Hypothyroidism sufferers should be aware that some symptoms of the condition may be masked by the use of beta-blockers, including (but not limited to) tremor, heat intolerance, anxiety and tachycardia. However, the abrupt withdrawal of treatment with beta blockers in thyrotoxic patients can potentially exacerbate symptoms of hyperthyroidism or even cause a thyroid storm. Carteolol should, therefore, be administered with great caution in patients who are suspected of having hyperthyroidism. Cessation of treatment, if required, should take place over a gradual period of up to a fortnight. However, patients are advised against discontinuing treatment without first consulting with a doctor.
Carteolol should be stored in a cool and dry place, away from natural light and direct heat, and out of the sight and reach of children. Once a bottle of these drops has been opened, it can be used for a period of up to four weeks.
After four weeks, the solution should be discarded in a safe and hygienic manner, even if some of the solution remains. Replacing the bottle with a new one helps to prevent the risk of infection. Unwanted Carteolol solution should not be poured down the toilet or drain.
Carteolol is effective in the treatment of glaucoma and ocular hypertension and can be used as a standalone treatment or used in conjunction with prostaglandins and other beta blockers. It functions by increasing the drainage of excess fluid from within the eye, which ultimately results in lower pressure.

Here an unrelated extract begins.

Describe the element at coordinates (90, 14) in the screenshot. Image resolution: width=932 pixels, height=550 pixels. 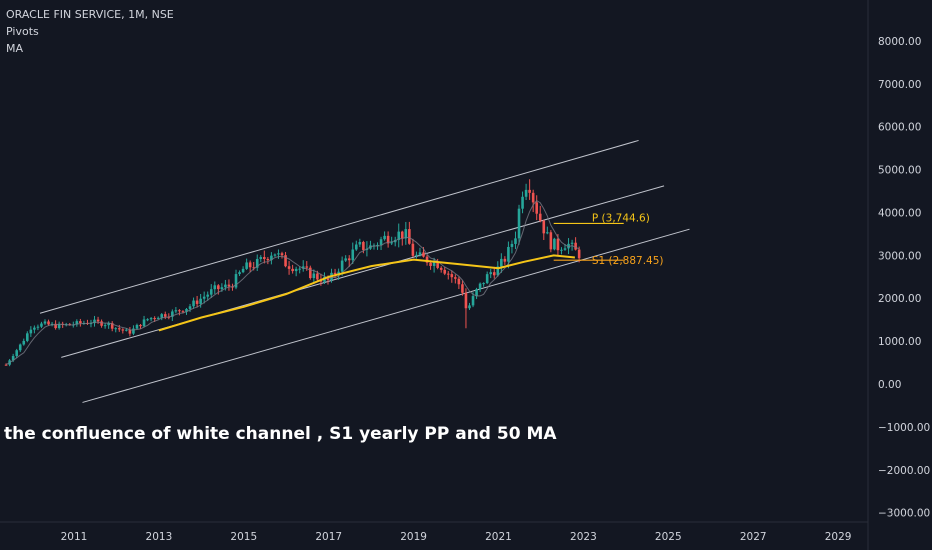
I see `symbol-title: ORACLE FIN SERVICE, 1M, NSE` at that location.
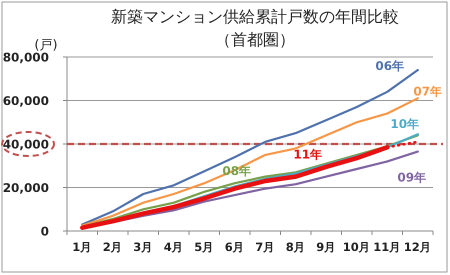  I want to click on x-tick-label: 6月, so click(234, 247).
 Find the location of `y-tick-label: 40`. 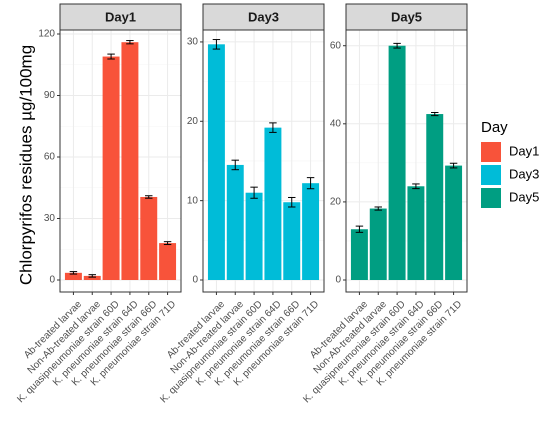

Before using this medicine, patients should tell their doctor if they have a history of heart disease or congestive heart failure, circulation problems, thyroid disorders or muscle disorders. This drug may not be suitable for certain patients suffering from asthma, severe chronic obstructive pulmonary disease, bronchitis or emphysema.
To get the best possible results from this medicine, patient and doctor should work together in order to ascertain the right dosage and frequency of treatment. Patients should be forthcoming about what medications they are currently taking, as well as any conditions they are currently suffering from, in order to avoid any potentially harmful interactions or contra-interactions.
When used correctly, Carteolol helps intraocular pressure to return to normal levels, allowing the patient to enjoy an improved quality of life.